Tutorial: Building models to reveal how natural speech is represented in the brain

Sunday 27 April, afternoon

Presenter: Alexander Huth

Tutorial contents

In cognitive neuroscience we study how brain activity represents information about cognitive processes. One way to measure brain activity is functional magnetic resonance imaging (fMRI). This method uses magnetic fields to detect changes in blood flow and oxygenation in small areas called voxels (volumetric pixels). Because neurons in the brain use more oxygen when active, the blood-oxygen level dependent (BOLD) signal measured by fMRI gives us a rough estimate of how much total activity there is at each location in the brain.

We are interested in using fMRI to study speech comprehension. However, speech comprehension is not a single process. Rather, it is likely to involve a hierarchy of different cognitive processes: sounds are parsed into phonemes, phonemes are parsed into words, words are parsed into sentences, and sentences are parsed into a narrative. Using fMRI, we can determine which areas of the brain represent information about each level of the speech processing hierarchy. In traditional fMRI experiments this is done by comparing between responses to two types of stimuli, such as grammatical and non-grammatical sentences or speech and non-speech sounds. However, this method requires that the stimuli are constructed according to a specific hypothesis, thus potentially missing more important effects.

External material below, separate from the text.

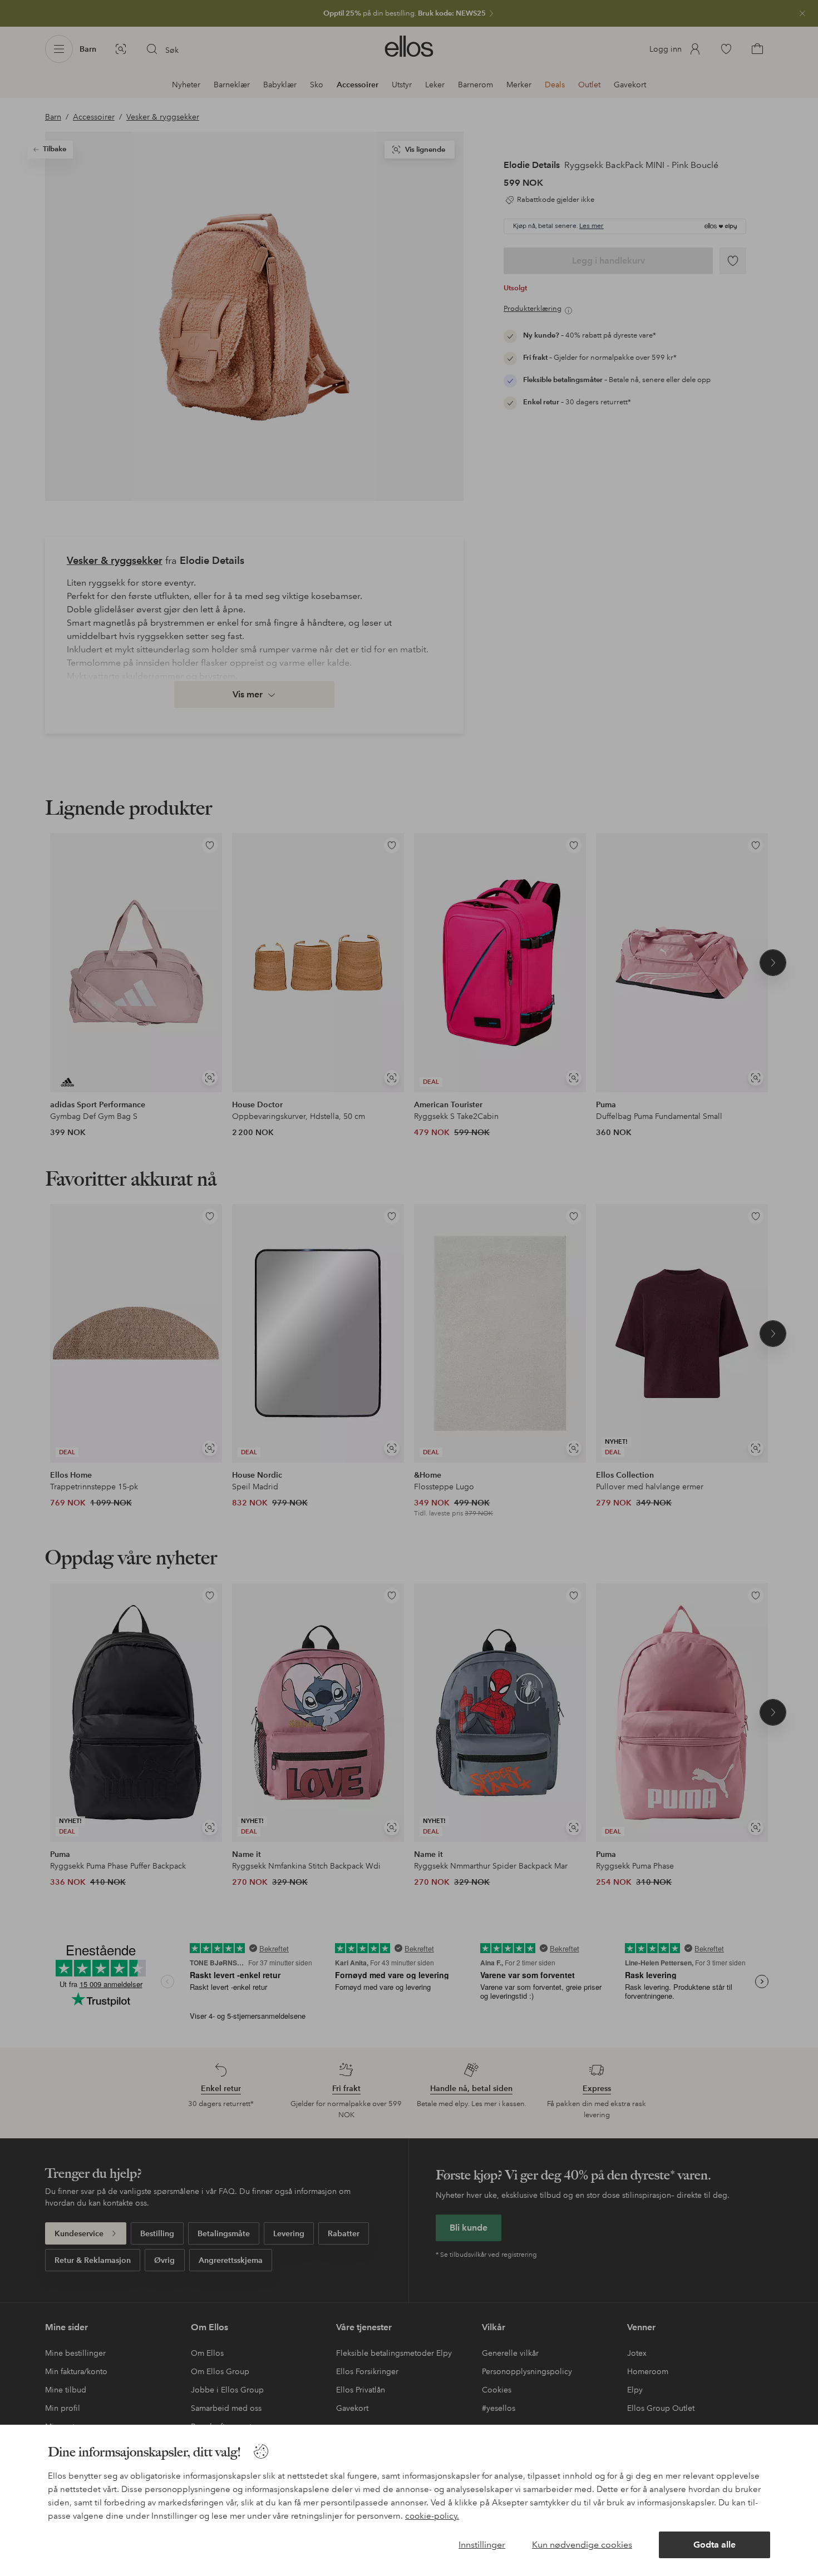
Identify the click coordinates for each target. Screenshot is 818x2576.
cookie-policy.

A more general way to study how the brain represents speech is by measuring fMRI responses to natural speech stimuli, which do not embody any specific hypothesis. After the data are collected, we can extract auditory and linguistic features from the stimuli using a variety of different computational models. Then linear regression modeling is used to determine how the BOLD signal in each voxel is influenced by each of the auditory and linguistic features. Visualizing these linear models can then show how the features are represented across the brain. Finally, we can test the validity of the linear model by comparing its predictions with actual brain activity on a separate dataset.

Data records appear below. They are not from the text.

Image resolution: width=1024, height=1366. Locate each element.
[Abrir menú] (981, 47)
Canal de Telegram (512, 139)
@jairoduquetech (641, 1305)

In this voxel-wise modeling approach each feature space represents a different hypothesis about how speech is represented in the brain. This allows the same fMRI data to be used for testing many different hypotheses. Furthermore, we can determine the relative importance of the different hypotheses by comparing how much variance each explains in a separate prediction dataset.

In this tutorial we will step through a voxel-wise modeling analysis. Attendees will use computational models to extract phonemic and semantic features from a natural speech stimulus. Then these features will be used to build linear models of fMRI data, and model weights and prediction performance will be visualized. Attendees will use the iPython notebook through their web browsers to access and run tutorial materials.


  1. (30 minutes) A lecture will describe the fMRI experiment and its results, and then outline the tutorial.
  2. (45 minutes) Attendees will use simple computational models to extract phonemic and semantic features from a natural speech stimulus.
  3. (15-minute coffee break)
  4. (60 minutes) Attendees will use their extracted features to construct a linear regression model of fMRI responses.
  5. (30 minutes) Attendees will visualize modeling results.


Alex Huth is a postdoc in Jack Gallant's lab at UC Berkeley. He uses computational techniques to model how the semantic content of narrative linguistic stimuli and visual movies is represented in brain activity. He's interested in fMRI technology, linear regression, and computational linguistics.